Non è una questione di controllo (“vediamo cosa avete fatto in tutto questo tempo!”), di principio (“dobbiamo farla perché in Scrum si fa”) o di forma (“facciamo la demo così lo Scrum Master è contento”)…
Dal mio punto di vista è proprio un tema di sostanza.
Perché una review con una vera e propria demo estesa a tutti i potenziali interessati è, rispetto ad altre cerimonie, la migliore occasione che il team ha per interagire realmente con gli stakeholder e con tutti coloro che hanno una visione parziale del progetto.

Durante la demo viene illustrato l’incremento di prodotto realizzato nel corso dello sprint.
La finalità non è dimostrare agli altri quanto è stato bravo il team o esporlo al pubblico biasimo se non ha portato a termine tutto quello che era stato programmato.
Oltre all’accettazione formale delle storie da parte del Produt Owner, ci confrontiamo con il resto dell’azienda per ottenere dei feedback e far emergere aspettative che sino a quel momento non hanno avuto voce.

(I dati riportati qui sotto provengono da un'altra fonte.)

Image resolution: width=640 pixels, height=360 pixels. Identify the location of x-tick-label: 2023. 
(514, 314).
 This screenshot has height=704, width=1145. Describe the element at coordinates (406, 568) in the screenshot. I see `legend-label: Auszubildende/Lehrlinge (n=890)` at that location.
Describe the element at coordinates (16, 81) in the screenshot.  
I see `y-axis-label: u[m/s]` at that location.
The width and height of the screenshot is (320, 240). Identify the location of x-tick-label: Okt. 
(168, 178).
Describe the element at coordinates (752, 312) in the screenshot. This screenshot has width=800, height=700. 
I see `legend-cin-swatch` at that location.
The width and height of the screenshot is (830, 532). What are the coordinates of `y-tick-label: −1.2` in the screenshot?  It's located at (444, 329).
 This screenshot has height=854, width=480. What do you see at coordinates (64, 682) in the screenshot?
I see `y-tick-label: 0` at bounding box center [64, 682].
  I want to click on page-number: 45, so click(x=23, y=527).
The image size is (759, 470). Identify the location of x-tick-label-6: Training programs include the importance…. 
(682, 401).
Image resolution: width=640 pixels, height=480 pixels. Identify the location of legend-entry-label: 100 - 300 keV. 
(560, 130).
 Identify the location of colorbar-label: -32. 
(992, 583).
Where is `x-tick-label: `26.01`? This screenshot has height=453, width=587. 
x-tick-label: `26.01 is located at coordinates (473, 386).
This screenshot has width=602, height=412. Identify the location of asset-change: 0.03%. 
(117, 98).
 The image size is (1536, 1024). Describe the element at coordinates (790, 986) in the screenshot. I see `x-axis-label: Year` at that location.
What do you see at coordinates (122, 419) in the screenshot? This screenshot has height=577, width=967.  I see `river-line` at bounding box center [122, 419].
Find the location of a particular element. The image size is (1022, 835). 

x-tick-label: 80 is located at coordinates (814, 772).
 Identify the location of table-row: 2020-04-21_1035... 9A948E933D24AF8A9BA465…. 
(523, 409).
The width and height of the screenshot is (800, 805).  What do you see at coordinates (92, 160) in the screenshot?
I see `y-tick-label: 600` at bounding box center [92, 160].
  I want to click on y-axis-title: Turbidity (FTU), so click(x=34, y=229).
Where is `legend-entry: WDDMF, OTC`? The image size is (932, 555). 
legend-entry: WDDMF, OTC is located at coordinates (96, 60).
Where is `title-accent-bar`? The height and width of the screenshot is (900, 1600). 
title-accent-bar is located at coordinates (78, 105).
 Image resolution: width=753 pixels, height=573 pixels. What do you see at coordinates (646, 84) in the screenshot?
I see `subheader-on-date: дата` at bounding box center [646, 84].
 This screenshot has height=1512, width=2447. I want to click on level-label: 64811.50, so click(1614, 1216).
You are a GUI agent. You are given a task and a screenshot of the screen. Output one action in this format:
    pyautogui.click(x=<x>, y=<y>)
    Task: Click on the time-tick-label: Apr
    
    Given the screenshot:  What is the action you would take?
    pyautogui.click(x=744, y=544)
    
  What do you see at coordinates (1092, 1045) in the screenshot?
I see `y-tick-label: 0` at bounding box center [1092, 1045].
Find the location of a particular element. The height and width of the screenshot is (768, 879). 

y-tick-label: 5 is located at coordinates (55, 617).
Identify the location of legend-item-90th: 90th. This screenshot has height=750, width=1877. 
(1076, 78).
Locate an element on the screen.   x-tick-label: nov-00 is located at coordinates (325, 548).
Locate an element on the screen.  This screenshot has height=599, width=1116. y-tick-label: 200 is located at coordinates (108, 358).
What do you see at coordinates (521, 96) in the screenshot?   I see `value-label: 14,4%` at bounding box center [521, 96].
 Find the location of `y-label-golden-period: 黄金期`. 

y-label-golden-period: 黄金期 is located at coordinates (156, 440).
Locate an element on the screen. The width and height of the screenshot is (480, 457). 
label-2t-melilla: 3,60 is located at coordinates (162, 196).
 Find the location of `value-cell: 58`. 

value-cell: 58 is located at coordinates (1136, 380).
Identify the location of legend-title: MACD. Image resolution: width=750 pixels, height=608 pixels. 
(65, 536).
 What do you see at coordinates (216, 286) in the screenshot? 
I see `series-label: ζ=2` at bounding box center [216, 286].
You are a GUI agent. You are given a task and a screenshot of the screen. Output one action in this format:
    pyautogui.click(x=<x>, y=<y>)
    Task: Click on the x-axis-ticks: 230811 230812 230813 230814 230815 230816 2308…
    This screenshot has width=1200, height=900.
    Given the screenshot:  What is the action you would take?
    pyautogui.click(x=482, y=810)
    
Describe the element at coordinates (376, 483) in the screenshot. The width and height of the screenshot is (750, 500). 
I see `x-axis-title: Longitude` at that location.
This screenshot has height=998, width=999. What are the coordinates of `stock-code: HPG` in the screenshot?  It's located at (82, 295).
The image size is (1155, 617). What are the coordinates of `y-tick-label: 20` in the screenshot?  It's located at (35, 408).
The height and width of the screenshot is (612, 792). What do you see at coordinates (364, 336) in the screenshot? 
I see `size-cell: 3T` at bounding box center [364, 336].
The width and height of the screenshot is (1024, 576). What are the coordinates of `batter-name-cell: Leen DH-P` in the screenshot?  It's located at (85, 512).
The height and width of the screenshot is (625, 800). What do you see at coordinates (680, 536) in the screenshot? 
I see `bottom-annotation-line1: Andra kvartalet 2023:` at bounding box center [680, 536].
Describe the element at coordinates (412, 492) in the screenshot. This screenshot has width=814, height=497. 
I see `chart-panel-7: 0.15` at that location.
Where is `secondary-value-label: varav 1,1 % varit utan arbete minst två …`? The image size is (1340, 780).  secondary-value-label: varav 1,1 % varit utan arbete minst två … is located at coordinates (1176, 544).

La finalità della demo è triplice: verificare cosa va bene, capire cosa eventualmente non va bene e capitalizzare idee.
Non accoglieremo necessariamente tutto quanto emerge dalla platea, ma avremo raccolto un piccolo patrimonio di osservazioni che potranno rivelarsi preziose nel seguito del progetto.
In alcuni casi la demo consente di portare alla luce effetti collaterali che non avevamo preso in considerazione o di cui non avevamo valutato a pieno la portata.

Mi è capitato proprio di recente.
Il team porta a termine un’iterazione e completa una user story con un elevato valore di business nell’arco delle canoniche due settimane.
Il manangement è interessato a rilasciare la funzionalità il prima possibile.
Nel corso della demo emerge che gli sviluppatori hanno trovato una soluzione semplice ed efficace per l’implementazione, ma questa scelta produce conseguenze inattese sulle altre properties. Qualcosa si è perso nella comunicazione tra il Product Owner ed il team. Nulla di grave. Può succedere e c’è sempre un modo per porvi rimedio.
Si decide di rimandare il rilascio di un’iterazione, il tempo utile per realizzare un piccolo incremento di prodotto e garantire la massima flessibilità a tutti gli altri gruppi di sviluppo.

Senza la demo questo problema non sarebbe emerso.
Avremmo rischiato di scoprirne le conseguenze solo in produzione. Avere tutti gli interlocutori seduti al medesimo tavolo ci ha consentito di intercettare per tempo la criticità e trovare la risposta più adeguata.

Inspect and adapt in ogni fase.

La comunicazione, la trasparenza e l’esporre il lavoro svolto sono passi fondamentali quando si intende perseguire un miglioramento continuo.